Civilissima esortazione, alla quale verrebbe tuttavia da rispondere: «Sarebbe bello. Potendolo!». 

Sarebbe bello poter esprimere una propria scelta, indicare il nome di un candidato, esprimere apprezzamento per un partito. Se il Rosatellum consentisse di farlo. Ma non lo consente. Non sono in gara né dei nomi e dei cognomi, già prescelti, né tantomeno dei partiti, annacquati dentro forzate coalizioni.  

Nessuno meglio di Draghi è in grado di comprenderlo, e tuttavia la sua raccomandazione ha comunque un senso. 

Prima ancora di domandarsi per chi votare, è giusto domandarsi perché votare.
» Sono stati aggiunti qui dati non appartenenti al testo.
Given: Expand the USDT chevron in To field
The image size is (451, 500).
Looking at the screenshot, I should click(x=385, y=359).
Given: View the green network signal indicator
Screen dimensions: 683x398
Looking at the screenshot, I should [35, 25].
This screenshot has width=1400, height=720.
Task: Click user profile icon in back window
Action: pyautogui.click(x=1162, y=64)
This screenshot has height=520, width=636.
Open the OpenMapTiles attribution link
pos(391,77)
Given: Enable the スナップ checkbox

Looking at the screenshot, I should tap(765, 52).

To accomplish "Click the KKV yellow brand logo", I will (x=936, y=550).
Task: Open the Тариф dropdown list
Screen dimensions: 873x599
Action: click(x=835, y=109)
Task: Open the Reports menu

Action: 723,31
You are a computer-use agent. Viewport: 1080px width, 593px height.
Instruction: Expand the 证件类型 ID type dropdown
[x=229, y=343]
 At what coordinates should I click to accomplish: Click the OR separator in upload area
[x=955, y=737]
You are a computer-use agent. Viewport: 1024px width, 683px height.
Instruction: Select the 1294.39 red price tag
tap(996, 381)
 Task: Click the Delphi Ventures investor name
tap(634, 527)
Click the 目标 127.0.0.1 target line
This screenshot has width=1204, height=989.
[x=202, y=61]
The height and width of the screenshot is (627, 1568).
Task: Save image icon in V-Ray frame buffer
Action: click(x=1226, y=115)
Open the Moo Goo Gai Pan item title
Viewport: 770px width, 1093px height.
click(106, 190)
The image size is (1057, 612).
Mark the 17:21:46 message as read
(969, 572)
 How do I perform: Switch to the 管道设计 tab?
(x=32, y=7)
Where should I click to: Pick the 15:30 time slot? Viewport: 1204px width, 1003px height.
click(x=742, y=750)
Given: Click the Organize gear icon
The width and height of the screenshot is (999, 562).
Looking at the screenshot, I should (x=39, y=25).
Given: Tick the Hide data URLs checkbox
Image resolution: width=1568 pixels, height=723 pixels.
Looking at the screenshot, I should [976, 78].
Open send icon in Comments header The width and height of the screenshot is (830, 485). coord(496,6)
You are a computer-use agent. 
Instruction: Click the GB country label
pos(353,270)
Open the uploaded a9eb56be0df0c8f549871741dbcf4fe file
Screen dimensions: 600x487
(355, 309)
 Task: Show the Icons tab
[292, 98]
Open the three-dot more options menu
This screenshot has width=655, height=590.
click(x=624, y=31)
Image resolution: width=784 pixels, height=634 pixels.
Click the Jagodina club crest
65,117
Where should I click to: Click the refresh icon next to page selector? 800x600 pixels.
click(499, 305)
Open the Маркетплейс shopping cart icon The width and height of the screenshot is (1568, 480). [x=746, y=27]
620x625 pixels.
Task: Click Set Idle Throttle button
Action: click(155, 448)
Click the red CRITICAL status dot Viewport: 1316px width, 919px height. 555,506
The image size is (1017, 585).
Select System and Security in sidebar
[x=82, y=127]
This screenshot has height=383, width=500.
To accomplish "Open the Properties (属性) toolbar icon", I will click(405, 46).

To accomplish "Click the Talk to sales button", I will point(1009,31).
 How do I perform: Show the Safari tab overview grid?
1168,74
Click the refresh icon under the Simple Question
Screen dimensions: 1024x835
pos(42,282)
Se è vero che recarsi alle urne non serve ad esercitare un libero voto – che libero più non è –  piegarsi al rito serve comunque a rimarcare la necessità che nel Paese delle urne aperte ci siano, seppur addomesticate, e che se i partiti mostrano d’avere una paura folle del confronto elettorale, i pur defraudati elettori quel timore non ce l’hanno affatto, e andranno in ogni caso alle urne. Foss’anche per annullare una scheda che nulla già lo è, dal momento che nulla è in grado di mutare nelle scelte già fatte da altri. Altrove. 

Un’astensione superiore al 40%, come molti osservatori prospettano, non sarebbe una sconfitta dei partiti ma, al contrario, la consacrazione di un potere che la Costituzione non riconosce loro e di cui tuttavia si appropriano – usurpandolo – attraverso la sistematica occupazione delle istituzioni. A partire dal Parlamento: unica istituzione ad elezione diretta prevista dallo Statuto.

Certo, un modo ci sarebbe, per far schizzare la percentuale dei votanti su valori assai prossimi al 100%: quello di consentire agli elettori la possibilità di esprimere un voto negativo. Sarebbe la festa degli haters, dell’infinito partito del NO, dei commentatori al veleno, degli infelici perpetui e degli scontenti a prescindere. Si rivedrebbero le file ai seggi e le facce soddisfatte all’uscita dalle cabine: non solo la possibilità di regalare un voto alla coalizione amica, ma anche – in alternativa – il piacere di toglierlo alla coalizione nemica! In una sorta di ostracismo preventivo, non poi così differente da quella sorta di daspo politico in uso nell’antica democrazia ateniese. 

Ma sarebbe un vincere facile. 

Già adesso quelle coalizioni che non hanno niente di serio da proporre o da dire riassumono il loro inesistente programma nel «non far vincere il nemico». Il medesimo ragionamento dell’invidioso che, incapace di crescere ed arricchirsi, brama veder sminuito e immiserito il prossimo. Come quel filo d’erba fermamente convinto d’essere un albero, ma solo perché non ne aveva alcuno intorno con cui misurarsi.

Un’alta affluenza alle urne, il 25 Settembre, rischia di inorgoglire quegli stessi partiti che per mero interesse han privato l’elettore della libertà di voto. Ma una bassa o bassissima affluenza, lungi dal danneggiare i partiti (che vedrebbero comunque i propri nominati occupare il Parlamento, e da lì le altre istituzioni) potrebbe suggerir loro di cancellare quell’ultimo simulacro di voto che ancora rimane, trasformando l’Italia da repubblica parlamentare in repubblica popolare. Dove il popolo non si identifica col Parlamento ma, appunto, con i partiti. 

Andare alle urne, stavolta, non sarà certo un piacere, ma resta comunque un dovere. 

Dovere morale, s’intende. Per chi una morale ancora la possiede.